Rothenberg also advocated for an industry-government collaboration modeled on automotive safety regulations. “Our goal should be to find the three or five or ten practices and mechanisms – the seat belts and air bags of the Internet era — that companies can implement and consumers can easily adopt that will reinforce privacy, security, and trust.”

‘Don’t follow GDPR, CCPA’. The IAB’s Grimaldi, testifying before the House Subcommittee on Consumer Protection and Commerce, counseled Congress to avoid relying on the EU’s GDPR or CCPA as models.

“These frameworks are not new approaches, only more restrictive versions of the existing privacy paradigm. While well-intentioned, their rigid frameworks impose significant burdens on consumers, such as rampant over-notification leading to consent fatigue in consumers and creating an indifference to important notices regarding their privacy,” said Grimaldi.

While they may impose burdens on consumers to consent to data collection (pop-up fatigue), the real burdens are imposed on the companies to comply with the rules. In contrast to these “old frameworks,” the IAB asked Congress to develop new rules about data collection practices, governed by several principles according to the testimony:

• Prohibitions on a range of harmful and unreasonable data collection and use practices specifically identified
• Distinguish between data practices that pose a threat to consumers and those that do not, rather than taking a broad-brush approach to all data collection and use
• Incentivize strong and enforceable compliance programs, and thus universalize compliance, by creating a rigorous “safe harbor” process in the law
• Preempt state privacy laws

State laws with teeth. Though consumer benefits lead the discussion, the IAB and other business groups ultimately seek to avoid the operational burdens and financial penalties embedded in some of the state laws. For example, CCPA may gain additional amendments that would allow consumers to sue individually and as a class for monetary damages for violations of the law. That could expose technology companies to billions of dollars in liability. Currently there are only regulatory penalties.
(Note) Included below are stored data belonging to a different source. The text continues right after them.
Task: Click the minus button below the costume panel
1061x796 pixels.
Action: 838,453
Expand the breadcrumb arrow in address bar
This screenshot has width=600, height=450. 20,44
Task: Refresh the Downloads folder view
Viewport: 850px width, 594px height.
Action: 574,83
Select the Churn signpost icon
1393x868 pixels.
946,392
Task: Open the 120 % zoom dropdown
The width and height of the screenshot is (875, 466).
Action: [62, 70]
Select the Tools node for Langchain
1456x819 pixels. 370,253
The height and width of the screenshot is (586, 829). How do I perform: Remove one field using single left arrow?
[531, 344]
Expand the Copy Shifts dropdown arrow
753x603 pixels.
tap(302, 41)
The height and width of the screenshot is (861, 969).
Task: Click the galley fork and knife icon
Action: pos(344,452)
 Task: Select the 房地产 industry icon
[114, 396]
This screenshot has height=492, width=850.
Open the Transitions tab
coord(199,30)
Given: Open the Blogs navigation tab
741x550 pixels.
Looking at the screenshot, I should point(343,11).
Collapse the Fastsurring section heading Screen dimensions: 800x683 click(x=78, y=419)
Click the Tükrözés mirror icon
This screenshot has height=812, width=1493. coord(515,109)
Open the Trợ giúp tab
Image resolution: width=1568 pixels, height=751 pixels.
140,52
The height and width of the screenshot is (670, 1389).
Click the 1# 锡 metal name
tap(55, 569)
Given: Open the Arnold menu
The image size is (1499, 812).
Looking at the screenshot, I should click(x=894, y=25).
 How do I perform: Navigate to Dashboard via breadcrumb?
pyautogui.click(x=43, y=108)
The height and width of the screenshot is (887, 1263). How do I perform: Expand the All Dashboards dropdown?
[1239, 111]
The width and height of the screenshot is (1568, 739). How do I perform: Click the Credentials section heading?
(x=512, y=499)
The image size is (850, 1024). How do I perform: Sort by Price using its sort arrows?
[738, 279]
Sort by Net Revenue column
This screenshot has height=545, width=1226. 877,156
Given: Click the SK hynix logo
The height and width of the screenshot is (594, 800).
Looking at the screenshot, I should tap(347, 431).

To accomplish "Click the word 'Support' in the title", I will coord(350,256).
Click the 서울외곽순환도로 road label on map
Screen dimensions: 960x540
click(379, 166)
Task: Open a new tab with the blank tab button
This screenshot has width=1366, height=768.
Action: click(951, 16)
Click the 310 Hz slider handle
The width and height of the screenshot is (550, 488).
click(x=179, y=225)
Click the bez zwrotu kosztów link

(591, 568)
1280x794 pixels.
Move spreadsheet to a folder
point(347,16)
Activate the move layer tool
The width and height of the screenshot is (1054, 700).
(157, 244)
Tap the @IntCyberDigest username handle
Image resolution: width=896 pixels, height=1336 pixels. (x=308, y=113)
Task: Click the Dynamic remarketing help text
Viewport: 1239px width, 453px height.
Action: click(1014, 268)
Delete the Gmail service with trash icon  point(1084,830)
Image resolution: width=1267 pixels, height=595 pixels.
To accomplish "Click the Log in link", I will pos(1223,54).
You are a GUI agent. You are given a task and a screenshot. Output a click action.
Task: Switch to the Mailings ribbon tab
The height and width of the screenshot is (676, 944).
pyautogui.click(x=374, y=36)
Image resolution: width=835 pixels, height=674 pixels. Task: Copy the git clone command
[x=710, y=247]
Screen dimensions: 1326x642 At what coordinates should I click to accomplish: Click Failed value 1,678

Other states such as Massachusetts and Washington have pending privacy legislation that in some ways go beyond CCPA. Both impose statutory monetary penalties per data breach or incident. This is what the industry is really afraid of, not to mention the compliance nightmare of dealing with multiple state privacy frameworks, creating considerable uncertainty about which ones to follow.

Why you should care. When GDPR took effect very few companies in Europe were prepared, despite many press releases to the contrary. The same thing is happening in the U.S. it appears. Other than the largest technology companies, few in the industry have processes in place to get ready for CCPA in 2020, not to mention other potential state laws that may go further. In the interim, there will be litigation that argues laws like CCPA violate the Commerce Clause of the U.S. Constitution because they seek to regulate interstate commerce.

Regardless, companies need to start educating themselves about CCPA (and other laws) and get ready for a very different privacy and data collection environment — whether it’s governed by CCPA, a more aggressive FTC or new federal legislation.